Recruitment status	Recruiting
Health condition(s) or Problem(s) studied	acute ischemic stroke
Date of first enrollment	01/07/2024
Target sample size	30
Countries of recruitment
Study type	Interventional
Intervention(s)	Deliver therapeutic equipment to lesions using unapproved devices during cerebrovascular treatment

Outcome(s)

Primary Outcome

Efficacy:Percentage of effective reopening of the lesion (mTICI >= 2b) immediately after surgery without other additional treatment. Safety:Percentage of symptomatic intracranial haemorrhage (worsening NIHSS >= 4*) and adverse events (dissection, perforation, distal embolisation occlusion) attributable to the study device at 24 +- 12 hours of treatment. **based on the NIHSS at screening.

Secondary Outcome

(1)Proportion of patients who achieved effective recanalisation (mTICI >= 2b) immediately after the procedure with the investigational device (2)Proportion of additional treatment (including stenting) (3)Vascular stenosis rate* immediately after the procedure and after additional treatment with the investigational device *Vessel stenosis rate is measured by the WASID method. (4)The rate of severe stroke attributable to the investigational device or treatment within 7 days of treatment initiation (worsening NIHSS >= 4* or neurological death) *based on the NIHSS at screening. (5)The rate of recurrent ischaemic stroke or re-occlusion of the treated vessel within 7 days post-operatively. (6)Independence in daily living 90 days after surgery (mRS: modified Rankin Scale) (7)The rate of recurrent ischaemic strokes or re-occlusion of the treated vessel within 90 days post surgery.

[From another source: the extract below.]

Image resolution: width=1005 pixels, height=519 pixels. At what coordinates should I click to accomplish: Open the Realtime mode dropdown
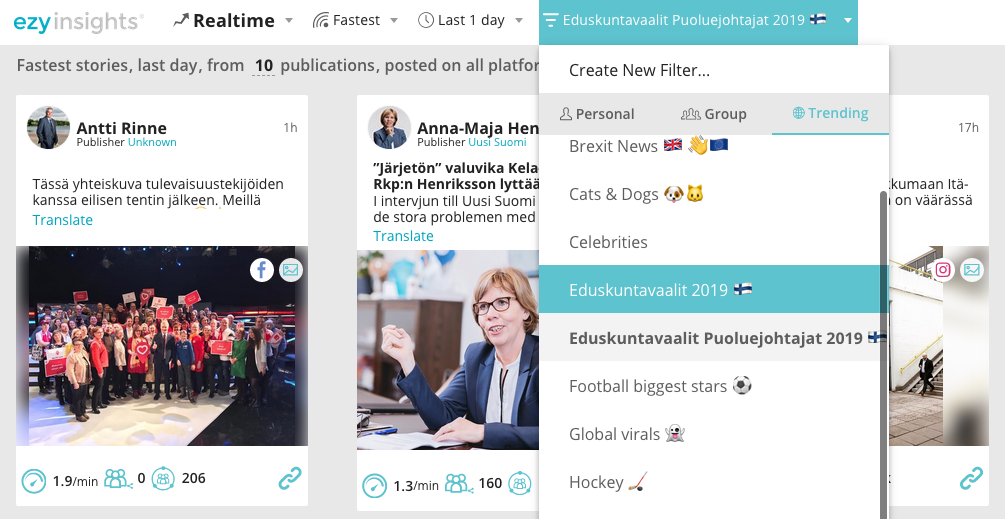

Key inclusion & exclusion criteria

Age minimum	>= 18age old
Age maximum	<= 85age old
Gender	Both
Include criteria	(1) Patients with acute ischaemic stroke diagnosed as caused by arteriosclerotic lesions. (2) Those with lesions in the main cerebral artery ICA/M1/M2/VA/BA (mTICI 0,1 before initiating endovascular treatment) (3) Those with vascular stenosis (WASID method) of 50% or more at the lesion site. (4) Patients aged between 18 and 85 years at the time of consent. (5) Patients with an mRS of 0-2 before ischaemic stroke. (6) Persons who are able to give written consent (substitute writing and proxy consent are acceptable)
Exclude criteria	(1)The following patients who are contraindicated for use in the DL-01 investigational device summary -Patients who are allergic to the metals contained in the device. -Patients with dissection of the carotid artery, occlusion over the entire carotid artery or vasculitis. (2)Patients whose estimated life expectancy is less than 90 days at the time of obtaining consent, or for whom 90-day follow-up is deemed difficult. (3)Persons participating in other clinical trials or interventional studies. (4)Women who are pregnant or lactating, or who do not intend to use contraception during the trial period. (5)Any other person whose participation in this clinical trial is determined by the principal investigator or sub-investigator (hereinafter referred to as the principal investigator, etc.) to be inappropriate.